Last full measure

On this day in 1863 the tide of the Civil War turned decisively in favor of the Union, with victories at Gettysburg and Vicksburg. While the victory at Vicksburg was a long time coming, the victory at Gettysburg was set on Day 2 of the battle, July 2, 1863. Among the heroes who saved the Union on July 2 were the 282 men of the First Minnesota Volunteers. Their story cannot be told often enough, and Mackubin Thomas Owens made it the centerpiece of his terrific 2003 “Reflections on Memorial Day.”

As John has previously observed here:

The pivot of American history turns on the second day at Gettysburg, and, while thousands of men fought gallantly on both sides that day, there were two points where the fate of the world, really, hung in the balance. The first was at Little Round Top, where Joshua Lawrence Chamberlain’s 20th Maine held off Confederate attacks throughout the day. The second came late in the afternoon, when the Confederates attacked the center of the Union line, which had been stripped almost bare as Union generals sent more and more troops to defend the southern part of the line. It was in the center that the First Minnesota made its famous suicide charge, attacking onrushing Confederates who outnumbered the Minnesotans fifteen to one in a desperate effort to gain time to reinforce the Union line. The regiment suffered a casualty rate exceeding 80 percent, but succeeded beyond General Hancock’s expectations, as they not only purchased with their lives the critical minutes needed to reinforce the Union line, but stopped the Confederate advance in its tracks. No unit of the United States Army has ever exceeded the First Minnesota for gallantry and courage.
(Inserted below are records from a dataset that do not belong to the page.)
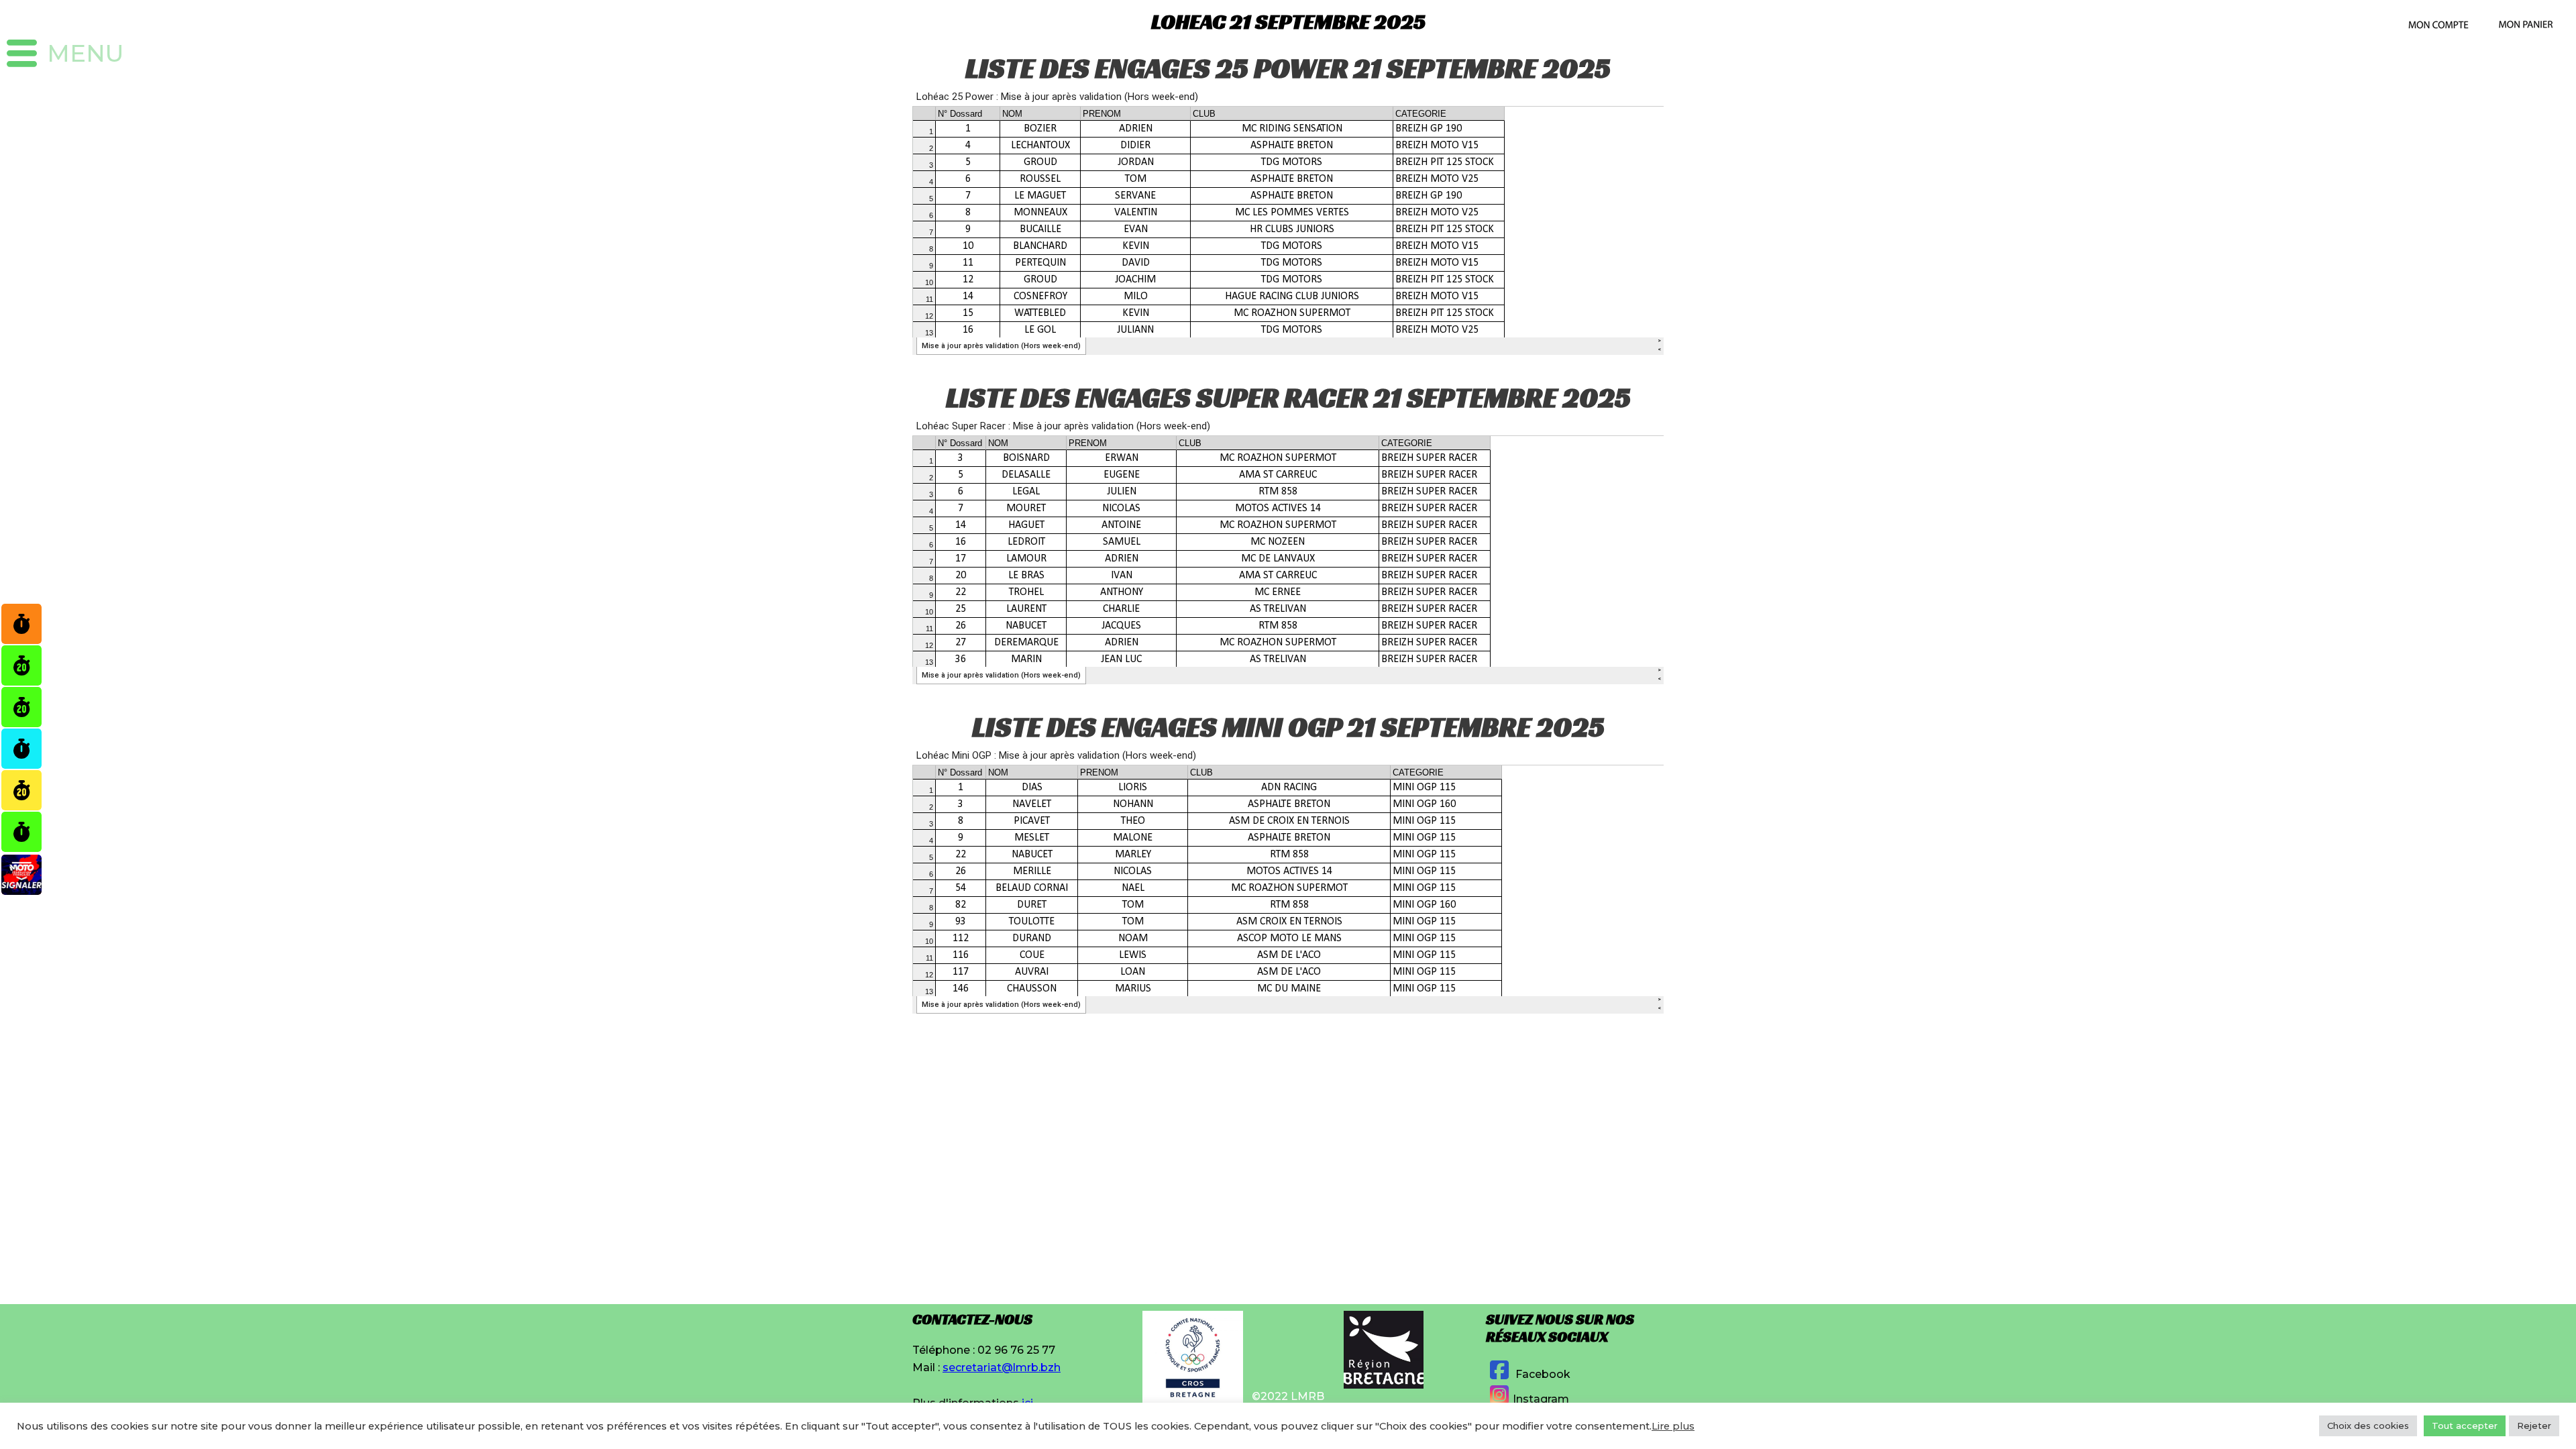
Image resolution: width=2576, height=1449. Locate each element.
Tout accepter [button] (2465, 1425)
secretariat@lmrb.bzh (1002, 1367)
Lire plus (1673, 1426)
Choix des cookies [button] (2368, 1425)
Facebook (1541, 1374)
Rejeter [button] (2534, 1425)
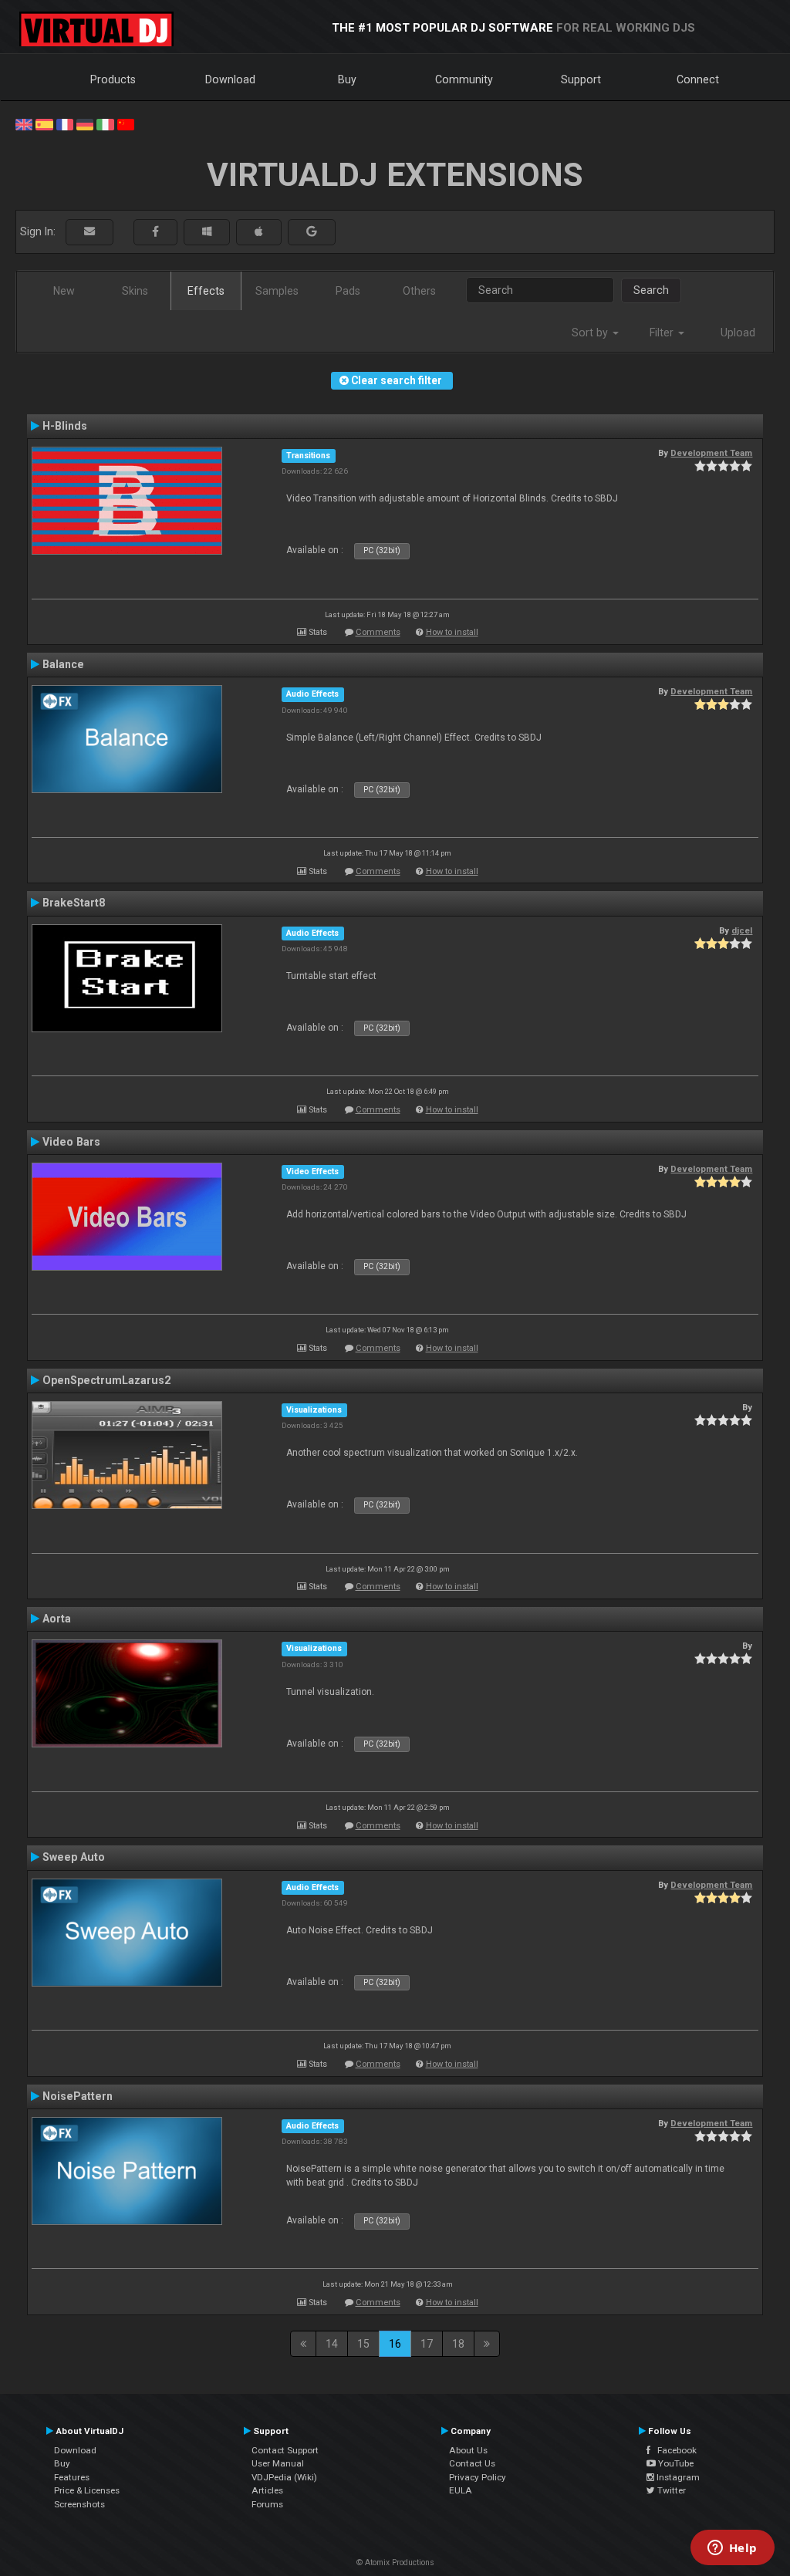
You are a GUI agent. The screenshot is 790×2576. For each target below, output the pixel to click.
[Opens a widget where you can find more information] (732, 2549)
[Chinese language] (125, 123)
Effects (206, 291)
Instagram (677, 2477)
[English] (23, 123)
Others (419, 291)
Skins (135, 291)
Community (464, 79)
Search (651, 290)
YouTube (675, 2463)
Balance (63, 664)
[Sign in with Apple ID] (259, 232)
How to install (452, 632)
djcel (741, 930)
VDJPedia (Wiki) (284, 2477)
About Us (468, 2450)
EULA (460, 2490)
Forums (267, 2504)
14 (332, 2344)
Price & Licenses (87, 2490)
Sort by (591, 332)
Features (71, 2477)
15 (363, 2344)
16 (395, 2344)
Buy (347, 79)
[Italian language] (104, 123)
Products (113, 79)
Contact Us (472, 2463)
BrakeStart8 (73, 902)
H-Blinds (64, 426)
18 (458, 2344)
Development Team (711, 452)
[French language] (64, 123)
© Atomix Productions (395, 2562)
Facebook (673, 2450)
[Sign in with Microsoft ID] (207, 232)
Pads (348, 291)
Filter (663, 332)
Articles (267, 2490)
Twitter (670, 2490)
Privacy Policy (477, 2477)
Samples (277, 291)
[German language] (84, 123)
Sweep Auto (73, 1857)
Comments (378, 632)
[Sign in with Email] (89, 232)
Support (581, 79)
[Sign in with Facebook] (155, 232)
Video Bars (71, 1142)
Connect (698, 79)
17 (426, 2344)
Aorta (56, 1618)
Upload (738, 332)
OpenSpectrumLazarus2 (106, 1380)
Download (230, 79)
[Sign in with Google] (312, 232)
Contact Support (285, 2450)
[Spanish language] (43, 123)
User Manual (278, 2463)
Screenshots (79, 2504)
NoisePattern (77, 2096)
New (64, 291)
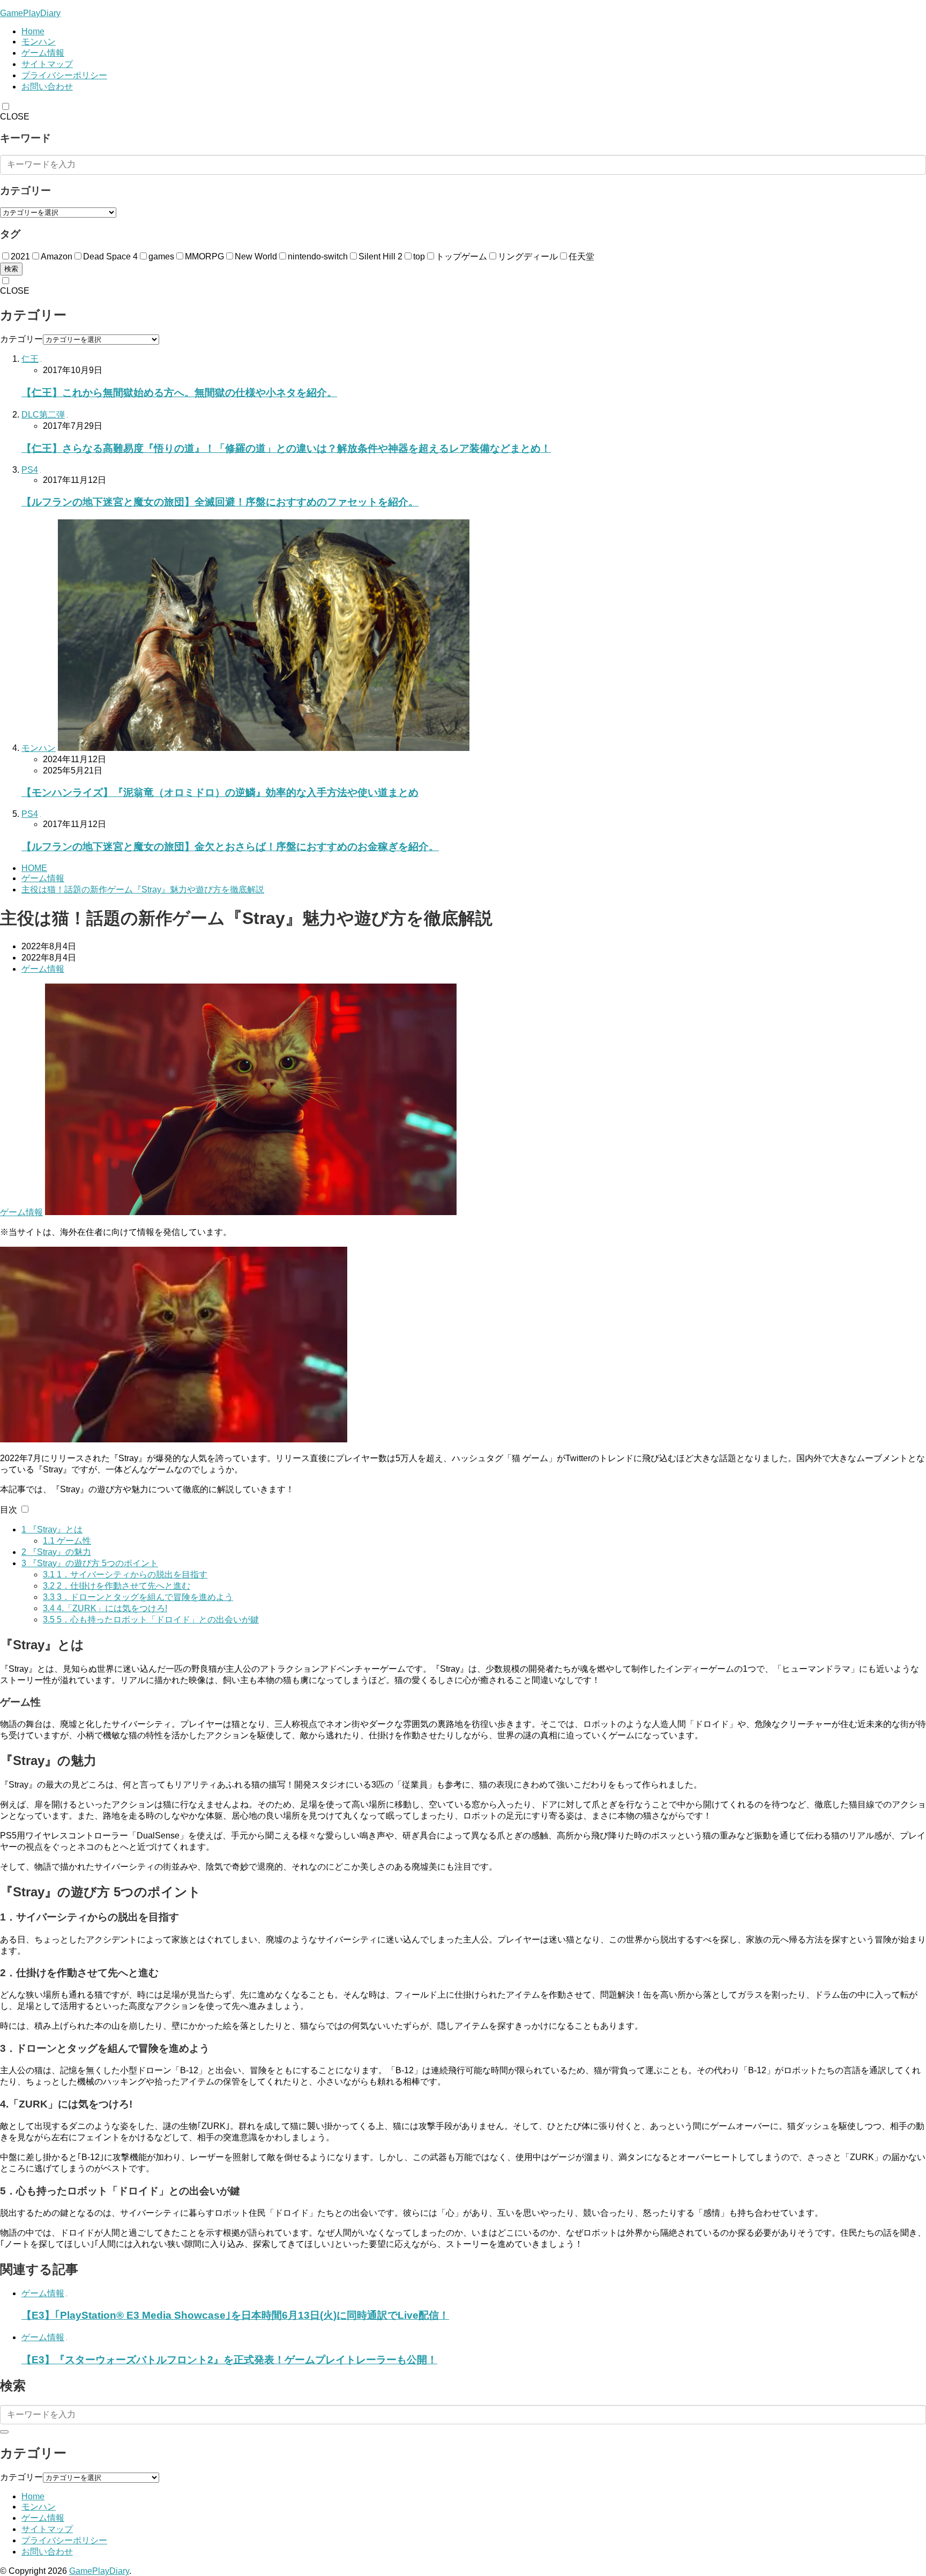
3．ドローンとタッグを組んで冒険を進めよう (138, 1597)
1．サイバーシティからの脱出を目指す (125, 1574)
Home (32, 31)
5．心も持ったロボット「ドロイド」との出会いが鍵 (151, 1619)
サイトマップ (47, 64)
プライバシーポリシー (64, 75)
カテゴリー (21, 339)
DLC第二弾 (43, 414)
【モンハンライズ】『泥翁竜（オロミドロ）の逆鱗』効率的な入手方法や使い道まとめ (220, 792)
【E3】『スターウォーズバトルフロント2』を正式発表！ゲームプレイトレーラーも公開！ (229, 2359)
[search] (4, 2431)
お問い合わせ (47, 86)
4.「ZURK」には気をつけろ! (105, 1608)
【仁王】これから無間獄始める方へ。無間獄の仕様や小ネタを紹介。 (179, 392)
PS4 (29, 469)
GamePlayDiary (30, 13)
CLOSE (14, 116)
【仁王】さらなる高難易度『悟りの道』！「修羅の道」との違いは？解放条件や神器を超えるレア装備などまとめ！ (286, 448)
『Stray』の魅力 (56, 1552)
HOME (34, 868)
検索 (11, 269)
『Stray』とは (52, 1529)
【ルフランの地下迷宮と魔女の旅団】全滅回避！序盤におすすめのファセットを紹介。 (220, 502)
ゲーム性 (67, 1540)
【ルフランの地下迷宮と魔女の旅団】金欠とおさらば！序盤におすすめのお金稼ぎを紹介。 (230, 846)
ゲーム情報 (42, 52)
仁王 (30, 358)
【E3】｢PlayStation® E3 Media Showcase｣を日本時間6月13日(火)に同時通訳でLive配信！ (235, 2315)
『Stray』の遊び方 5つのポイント (89, 1563)
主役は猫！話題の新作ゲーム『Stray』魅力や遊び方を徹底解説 (142, 889)
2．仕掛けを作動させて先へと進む (116, 1585)
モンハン (38, 41)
As John noted, Chamberlain’s moment also came at Gettysburg on July 2. John summarized Chamberlain’s heroics and those of the Maine volunteers under his command:

An excellent scholar, Chamberlain was a professor at Bowdoin when the war broke out. Considered a little old for military service, he took a “sabbatical” from Bowdoin and enlisted. His most famous moment came, of course, at Gettysburg, where he and his Maine volunteers held Little Round Top against heavy odds. At the height of the battle, with Chamberlain wounded and his men running out of ammunition, Chamberlain–who had been ordered to hold the position, which anchored the Union line, at all costs–responded not by withdrawing but by ordering a bayonet charge that broke the Confederate attack. By the end of the war he was a Major General (brevet). Chamberlain was widely regarded as the toughest man in the Union Army. He was wounded six times, and left for dead on the battlefield at least once. Grant chose him to lead the Army of the Potomac in the Grand Review of the Union Armies in Washington at the close of the war. After the war, Chamberlain was elected Governor of Maine four times. His Civil War wounds finally killed him, but not until 1914.

As word reached Washington that Vicksburg as well as Gettysburg had ended with a Union victory, many sensed that the Union efforts had reached a turning point. Lincoln spoke to the crowd that gathered outside the White House on the evening of July 7. (See the text of Lincoln’s July 7 remarks here; see Professor Donald Miller’s comments here). He warmed to a theme he would not develop fully until the following November. “How long ago is it?” he asked. “Eighty odd years, since on the Fourth of July for the first time in the history of the world a nation by its representatives, assembled and declared as a self-evident truth that ‘all men are created equal.'”

The war, he noted, was a “gigantic rebellion…precisely at the bottom of which [was] an effort to subvert that principle.” Now the rebels had suffered two staggering defeats on the anniversary of the Declaration of Independence. “Gentlemen,” he added, “this is a glorious theme, and a glorious occasion for a speech, but I am not prepared to make one worthy of the theme and worthy of the occasion.” Lincoln concluded:

Recent events bring up certain names, gallantly prominent, but I do not want to particularly name them at the expense of others, who are as justly entitled to our gratitude as they. I therefore do not upon this occasion name a single man. And now I have said about as much as I ought to say in this impromptu manner, and if you please, I’ll take the music.